■ **EXERCISE BRIEF**:
Below are some records; copy each line in them that contains "Open".

■ **THE DATA**:
+===+

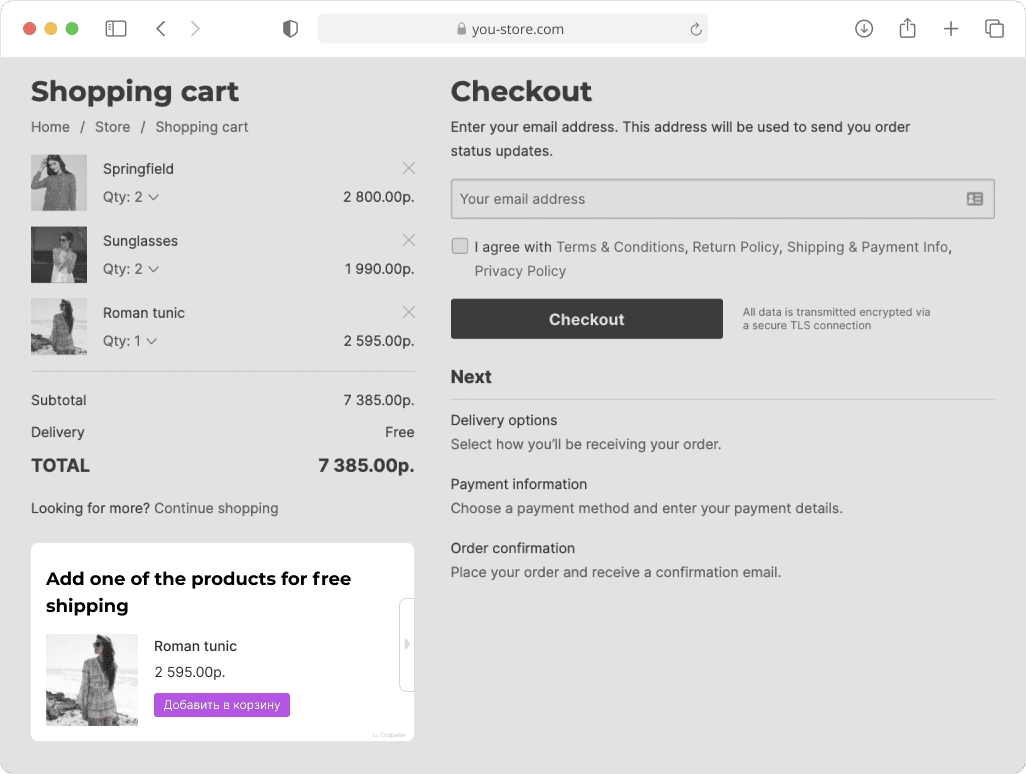Reload the you-store.com page
This screenshot has height=774, width=1026.
point(696,29)
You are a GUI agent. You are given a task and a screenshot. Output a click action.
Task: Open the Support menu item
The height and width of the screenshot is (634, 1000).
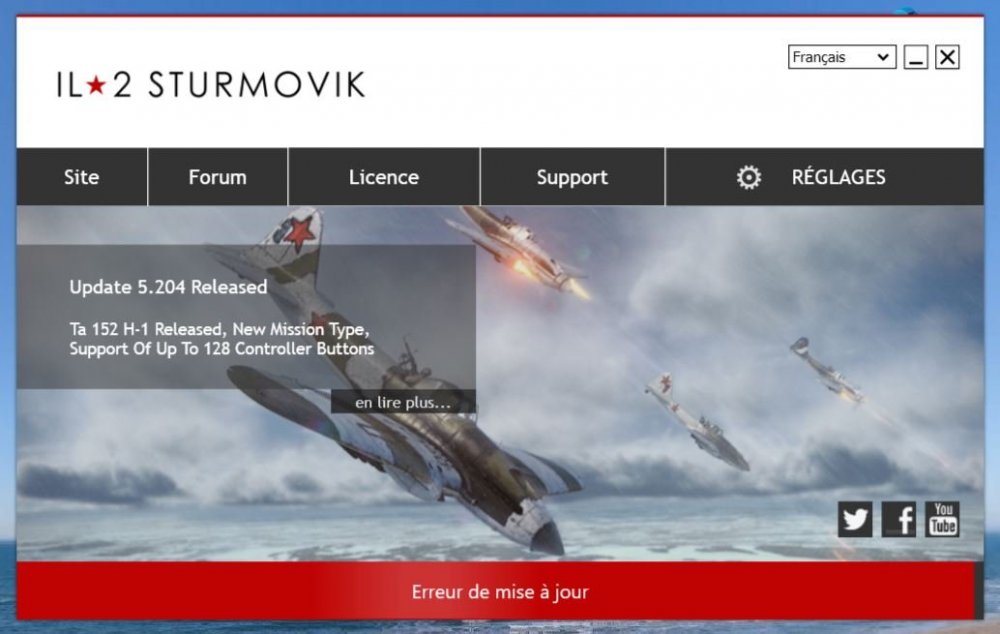coord(572,176)
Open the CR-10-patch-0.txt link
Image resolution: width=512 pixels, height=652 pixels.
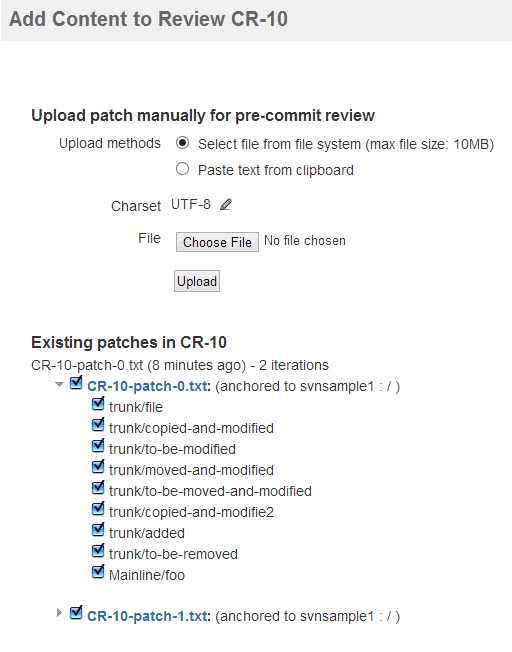click(x=149, y=386)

+===+

■ **RESULT OF THE TASK**:
Task: Open the Support menu item
Open the CR-10-patch-0.txt link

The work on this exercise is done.